STATED TASK: Recast the data below as a JSON list of strings, one per line and without blank lines, covering only the lines from the one with "Where should I click to: Click the forward" up to and including the one with "[x=74, y=412]".
* * * *
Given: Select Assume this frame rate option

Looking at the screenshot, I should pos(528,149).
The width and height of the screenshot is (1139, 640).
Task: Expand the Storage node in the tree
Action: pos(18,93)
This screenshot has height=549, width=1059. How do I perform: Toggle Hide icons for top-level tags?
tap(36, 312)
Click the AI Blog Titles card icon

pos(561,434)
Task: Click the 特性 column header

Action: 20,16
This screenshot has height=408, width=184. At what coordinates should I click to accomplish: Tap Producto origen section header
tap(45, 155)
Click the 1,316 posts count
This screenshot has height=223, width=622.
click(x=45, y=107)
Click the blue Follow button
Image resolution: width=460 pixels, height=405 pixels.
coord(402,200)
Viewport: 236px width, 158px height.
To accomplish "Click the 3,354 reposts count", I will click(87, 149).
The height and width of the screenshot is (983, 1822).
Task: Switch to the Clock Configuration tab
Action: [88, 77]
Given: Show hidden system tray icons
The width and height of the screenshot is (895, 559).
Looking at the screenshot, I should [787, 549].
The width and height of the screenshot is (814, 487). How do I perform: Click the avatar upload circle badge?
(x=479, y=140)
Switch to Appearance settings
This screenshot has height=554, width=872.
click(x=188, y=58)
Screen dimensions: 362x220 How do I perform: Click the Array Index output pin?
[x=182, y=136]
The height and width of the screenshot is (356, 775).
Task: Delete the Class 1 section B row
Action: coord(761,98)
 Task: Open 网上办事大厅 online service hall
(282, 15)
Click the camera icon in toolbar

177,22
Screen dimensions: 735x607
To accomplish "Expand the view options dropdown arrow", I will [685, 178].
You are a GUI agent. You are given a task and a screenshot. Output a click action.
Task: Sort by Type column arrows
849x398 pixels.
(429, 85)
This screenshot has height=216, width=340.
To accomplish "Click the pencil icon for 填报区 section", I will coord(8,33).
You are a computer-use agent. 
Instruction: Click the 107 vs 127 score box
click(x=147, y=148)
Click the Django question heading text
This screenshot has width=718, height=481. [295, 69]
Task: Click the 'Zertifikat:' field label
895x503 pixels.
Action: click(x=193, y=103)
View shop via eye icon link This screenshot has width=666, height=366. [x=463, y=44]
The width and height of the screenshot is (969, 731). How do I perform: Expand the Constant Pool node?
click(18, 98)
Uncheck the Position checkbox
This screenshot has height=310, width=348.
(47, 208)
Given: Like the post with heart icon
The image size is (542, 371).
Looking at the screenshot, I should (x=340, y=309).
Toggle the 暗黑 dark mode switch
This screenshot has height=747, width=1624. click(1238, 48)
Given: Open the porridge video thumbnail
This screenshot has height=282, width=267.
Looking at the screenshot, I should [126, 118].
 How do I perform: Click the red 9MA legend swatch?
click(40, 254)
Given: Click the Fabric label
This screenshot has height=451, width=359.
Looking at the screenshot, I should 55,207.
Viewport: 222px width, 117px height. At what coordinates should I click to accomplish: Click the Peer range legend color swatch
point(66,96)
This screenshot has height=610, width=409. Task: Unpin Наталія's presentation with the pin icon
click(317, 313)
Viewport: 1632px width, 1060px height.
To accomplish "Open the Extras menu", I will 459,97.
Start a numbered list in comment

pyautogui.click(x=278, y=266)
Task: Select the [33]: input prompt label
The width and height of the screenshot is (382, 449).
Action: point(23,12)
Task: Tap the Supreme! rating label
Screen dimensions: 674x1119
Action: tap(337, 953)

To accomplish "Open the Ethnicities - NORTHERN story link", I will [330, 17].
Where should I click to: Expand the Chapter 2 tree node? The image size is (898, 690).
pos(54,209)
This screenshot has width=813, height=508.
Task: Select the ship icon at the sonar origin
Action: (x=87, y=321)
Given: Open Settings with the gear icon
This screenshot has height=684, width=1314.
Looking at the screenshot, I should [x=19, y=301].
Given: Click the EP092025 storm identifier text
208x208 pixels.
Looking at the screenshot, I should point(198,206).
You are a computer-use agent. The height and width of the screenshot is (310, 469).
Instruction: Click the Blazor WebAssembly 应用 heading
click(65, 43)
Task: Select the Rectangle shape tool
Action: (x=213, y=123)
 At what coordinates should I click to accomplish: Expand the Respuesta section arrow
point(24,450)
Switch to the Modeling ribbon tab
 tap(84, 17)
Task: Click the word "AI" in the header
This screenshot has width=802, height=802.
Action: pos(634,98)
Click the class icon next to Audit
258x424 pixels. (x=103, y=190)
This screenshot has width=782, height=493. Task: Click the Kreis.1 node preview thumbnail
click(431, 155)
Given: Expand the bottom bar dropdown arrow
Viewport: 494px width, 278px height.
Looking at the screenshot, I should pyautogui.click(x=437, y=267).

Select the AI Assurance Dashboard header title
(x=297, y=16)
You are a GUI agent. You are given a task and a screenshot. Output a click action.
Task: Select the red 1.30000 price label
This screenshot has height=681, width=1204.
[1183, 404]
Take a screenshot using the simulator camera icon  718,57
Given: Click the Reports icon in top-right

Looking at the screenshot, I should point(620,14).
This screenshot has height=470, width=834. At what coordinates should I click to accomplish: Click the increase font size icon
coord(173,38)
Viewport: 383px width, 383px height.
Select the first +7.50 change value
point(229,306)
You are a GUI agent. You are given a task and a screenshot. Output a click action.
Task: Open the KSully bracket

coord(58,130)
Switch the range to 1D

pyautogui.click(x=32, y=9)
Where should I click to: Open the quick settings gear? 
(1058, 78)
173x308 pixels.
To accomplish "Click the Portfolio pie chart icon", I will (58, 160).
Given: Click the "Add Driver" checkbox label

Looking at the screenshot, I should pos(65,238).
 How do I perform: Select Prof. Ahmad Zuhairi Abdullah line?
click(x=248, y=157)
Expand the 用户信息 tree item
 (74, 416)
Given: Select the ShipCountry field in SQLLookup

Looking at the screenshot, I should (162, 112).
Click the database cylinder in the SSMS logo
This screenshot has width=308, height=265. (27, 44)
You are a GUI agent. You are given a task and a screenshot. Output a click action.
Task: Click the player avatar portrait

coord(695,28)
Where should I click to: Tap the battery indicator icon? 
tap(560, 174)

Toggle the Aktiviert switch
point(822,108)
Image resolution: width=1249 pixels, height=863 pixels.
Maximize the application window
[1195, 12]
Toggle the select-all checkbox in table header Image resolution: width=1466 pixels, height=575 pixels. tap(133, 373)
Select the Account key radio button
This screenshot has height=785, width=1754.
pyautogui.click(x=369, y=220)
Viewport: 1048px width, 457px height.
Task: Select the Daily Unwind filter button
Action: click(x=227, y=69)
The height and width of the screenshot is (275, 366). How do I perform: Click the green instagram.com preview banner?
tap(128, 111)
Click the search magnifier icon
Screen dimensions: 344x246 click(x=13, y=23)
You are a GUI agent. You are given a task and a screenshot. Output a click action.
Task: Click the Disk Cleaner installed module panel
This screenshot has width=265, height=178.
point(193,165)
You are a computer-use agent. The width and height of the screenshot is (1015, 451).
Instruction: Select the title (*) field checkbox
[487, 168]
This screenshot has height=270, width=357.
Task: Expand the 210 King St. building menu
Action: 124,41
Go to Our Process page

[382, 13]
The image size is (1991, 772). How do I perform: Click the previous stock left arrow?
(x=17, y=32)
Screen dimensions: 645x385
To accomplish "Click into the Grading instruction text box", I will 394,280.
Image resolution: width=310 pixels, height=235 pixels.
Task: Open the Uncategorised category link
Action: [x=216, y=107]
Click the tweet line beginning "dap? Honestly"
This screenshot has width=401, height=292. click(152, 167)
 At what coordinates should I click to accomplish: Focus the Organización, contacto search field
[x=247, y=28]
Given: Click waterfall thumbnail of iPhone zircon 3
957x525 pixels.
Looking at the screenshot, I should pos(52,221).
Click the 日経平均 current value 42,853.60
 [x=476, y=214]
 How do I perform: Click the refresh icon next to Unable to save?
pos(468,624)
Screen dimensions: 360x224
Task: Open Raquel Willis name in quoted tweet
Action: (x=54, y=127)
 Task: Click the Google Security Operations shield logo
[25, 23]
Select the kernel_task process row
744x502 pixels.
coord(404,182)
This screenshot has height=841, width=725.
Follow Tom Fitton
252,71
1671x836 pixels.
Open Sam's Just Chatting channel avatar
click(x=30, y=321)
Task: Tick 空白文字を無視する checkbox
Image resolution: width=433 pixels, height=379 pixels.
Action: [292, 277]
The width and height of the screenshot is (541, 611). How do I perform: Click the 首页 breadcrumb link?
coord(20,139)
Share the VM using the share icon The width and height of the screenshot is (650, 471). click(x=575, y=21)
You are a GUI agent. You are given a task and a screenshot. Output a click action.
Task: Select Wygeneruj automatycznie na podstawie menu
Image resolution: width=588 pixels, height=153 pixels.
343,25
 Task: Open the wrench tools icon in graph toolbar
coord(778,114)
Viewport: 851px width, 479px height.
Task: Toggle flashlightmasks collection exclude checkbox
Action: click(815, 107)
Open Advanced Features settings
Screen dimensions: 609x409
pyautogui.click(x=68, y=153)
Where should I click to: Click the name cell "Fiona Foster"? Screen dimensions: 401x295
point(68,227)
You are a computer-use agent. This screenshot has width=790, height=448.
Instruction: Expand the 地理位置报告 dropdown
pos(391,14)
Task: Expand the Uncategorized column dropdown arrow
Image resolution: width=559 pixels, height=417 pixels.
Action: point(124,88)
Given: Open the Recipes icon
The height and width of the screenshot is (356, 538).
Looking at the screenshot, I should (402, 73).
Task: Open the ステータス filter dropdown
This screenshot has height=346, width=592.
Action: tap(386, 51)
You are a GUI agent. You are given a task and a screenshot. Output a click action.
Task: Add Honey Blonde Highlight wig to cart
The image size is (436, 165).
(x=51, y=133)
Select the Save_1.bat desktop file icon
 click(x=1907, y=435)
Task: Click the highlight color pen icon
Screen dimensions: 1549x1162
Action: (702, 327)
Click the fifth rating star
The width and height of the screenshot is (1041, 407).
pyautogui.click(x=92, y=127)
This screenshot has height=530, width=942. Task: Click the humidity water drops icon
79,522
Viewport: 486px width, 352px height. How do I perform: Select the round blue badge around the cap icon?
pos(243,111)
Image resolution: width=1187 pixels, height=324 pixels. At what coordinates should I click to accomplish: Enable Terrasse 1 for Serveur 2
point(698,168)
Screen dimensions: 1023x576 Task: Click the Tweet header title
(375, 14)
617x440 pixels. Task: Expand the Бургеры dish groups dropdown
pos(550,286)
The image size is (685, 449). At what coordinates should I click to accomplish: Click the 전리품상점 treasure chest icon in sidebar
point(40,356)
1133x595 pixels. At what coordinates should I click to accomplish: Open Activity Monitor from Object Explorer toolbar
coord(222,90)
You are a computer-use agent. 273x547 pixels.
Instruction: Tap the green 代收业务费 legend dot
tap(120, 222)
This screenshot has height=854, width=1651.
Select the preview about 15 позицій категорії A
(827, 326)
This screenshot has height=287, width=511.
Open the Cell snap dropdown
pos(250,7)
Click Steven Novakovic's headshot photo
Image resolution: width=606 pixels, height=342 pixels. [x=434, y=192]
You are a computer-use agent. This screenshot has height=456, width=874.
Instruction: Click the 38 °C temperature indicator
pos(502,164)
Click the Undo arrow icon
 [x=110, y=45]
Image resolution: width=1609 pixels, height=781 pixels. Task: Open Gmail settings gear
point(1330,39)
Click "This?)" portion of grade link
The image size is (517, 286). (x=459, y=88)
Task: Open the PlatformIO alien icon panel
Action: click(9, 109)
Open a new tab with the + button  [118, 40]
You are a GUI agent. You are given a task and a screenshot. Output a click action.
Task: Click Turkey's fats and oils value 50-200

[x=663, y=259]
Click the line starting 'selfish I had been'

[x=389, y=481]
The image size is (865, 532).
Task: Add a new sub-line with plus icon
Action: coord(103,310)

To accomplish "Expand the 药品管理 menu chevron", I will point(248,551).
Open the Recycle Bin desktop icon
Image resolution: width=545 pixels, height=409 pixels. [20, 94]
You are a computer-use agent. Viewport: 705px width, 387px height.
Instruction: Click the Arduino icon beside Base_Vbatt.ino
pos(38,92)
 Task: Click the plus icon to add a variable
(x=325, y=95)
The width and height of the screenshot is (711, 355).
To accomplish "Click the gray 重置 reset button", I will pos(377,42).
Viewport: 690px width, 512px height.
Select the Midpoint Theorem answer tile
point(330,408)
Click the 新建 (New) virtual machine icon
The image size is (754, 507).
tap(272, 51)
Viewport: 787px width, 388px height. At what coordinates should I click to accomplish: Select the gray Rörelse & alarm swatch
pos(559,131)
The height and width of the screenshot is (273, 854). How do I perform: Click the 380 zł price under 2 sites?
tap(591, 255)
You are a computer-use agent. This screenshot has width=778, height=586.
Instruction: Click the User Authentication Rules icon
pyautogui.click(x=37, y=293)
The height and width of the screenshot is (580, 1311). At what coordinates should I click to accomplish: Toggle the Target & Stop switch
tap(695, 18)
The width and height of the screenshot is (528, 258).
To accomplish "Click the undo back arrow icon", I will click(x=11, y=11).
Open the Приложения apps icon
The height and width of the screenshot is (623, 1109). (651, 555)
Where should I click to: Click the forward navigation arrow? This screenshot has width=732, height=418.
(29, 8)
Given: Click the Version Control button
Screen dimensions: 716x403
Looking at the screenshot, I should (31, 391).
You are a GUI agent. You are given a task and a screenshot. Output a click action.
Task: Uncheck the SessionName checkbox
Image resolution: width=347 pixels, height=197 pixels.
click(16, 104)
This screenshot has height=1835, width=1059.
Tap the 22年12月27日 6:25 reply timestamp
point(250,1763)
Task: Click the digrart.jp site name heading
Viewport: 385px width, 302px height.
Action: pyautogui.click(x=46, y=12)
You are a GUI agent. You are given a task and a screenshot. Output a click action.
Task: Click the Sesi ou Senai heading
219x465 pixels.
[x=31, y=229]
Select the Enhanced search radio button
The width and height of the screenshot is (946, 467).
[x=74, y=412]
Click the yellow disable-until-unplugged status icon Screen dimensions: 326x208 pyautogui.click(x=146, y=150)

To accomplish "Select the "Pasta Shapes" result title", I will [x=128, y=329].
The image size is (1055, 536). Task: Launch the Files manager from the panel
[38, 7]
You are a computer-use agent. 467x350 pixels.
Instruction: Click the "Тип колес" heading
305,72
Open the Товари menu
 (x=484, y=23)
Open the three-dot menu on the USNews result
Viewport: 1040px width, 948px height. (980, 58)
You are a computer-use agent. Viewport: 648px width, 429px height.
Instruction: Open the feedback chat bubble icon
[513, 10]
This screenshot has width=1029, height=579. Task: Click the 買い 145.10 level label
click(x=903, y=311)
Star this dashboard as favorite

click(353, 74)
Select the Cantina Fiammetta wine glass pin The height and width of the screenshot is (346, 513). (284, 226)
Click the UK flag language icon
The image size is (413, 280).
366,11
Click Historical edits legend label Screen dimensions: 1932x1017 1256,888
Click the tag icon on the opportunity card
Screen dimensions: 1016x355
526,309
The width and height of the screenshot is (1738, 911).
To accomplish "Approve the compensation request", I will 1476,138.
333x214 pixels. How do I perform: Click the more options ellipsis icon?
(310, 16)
* * * *
ANSWER TO THIS EXERCISE:
[
  "Where should I click to: Click the forward navigation arrow? This screenshot has width=732, height=418.",
  "(29, 8)",
  "Given: Click the Version Control button",
  "Screen dimensions: 716x403",
  "Looking at the screenshot, I should (31, 391).",
  "You are a GUI agent. You are given a task and a screenshot. Output a click action.",
  "Task: Uncheck the SessionName checkbox",
  "Image resolution: width=347 pixels, height=197 pixels.",
  "click(16, 104)",
  "This screenshot has height=1835, width=1059.",
  "Tap the 22年12月27日 6:25 reply timestamp",
  "point(250,1763)",
  "Task: Click the digrart.jp site name heading",
  "Viewport: 385px width, 302px height.",
  "Action: pyautogui.click(x=46, y=12)",
  "You are a GUI agent. You are given a task and a screenshot. Output a click action.",
  "Task: Click the Sesi ou Senai heading",
  "219x465 pixels.",
  "[x=31, y=229]",
  "Select the Enhanced search radio button",
  "The width and height of the screenshot is (946, 467).",
  "[x=74, y=412]"
]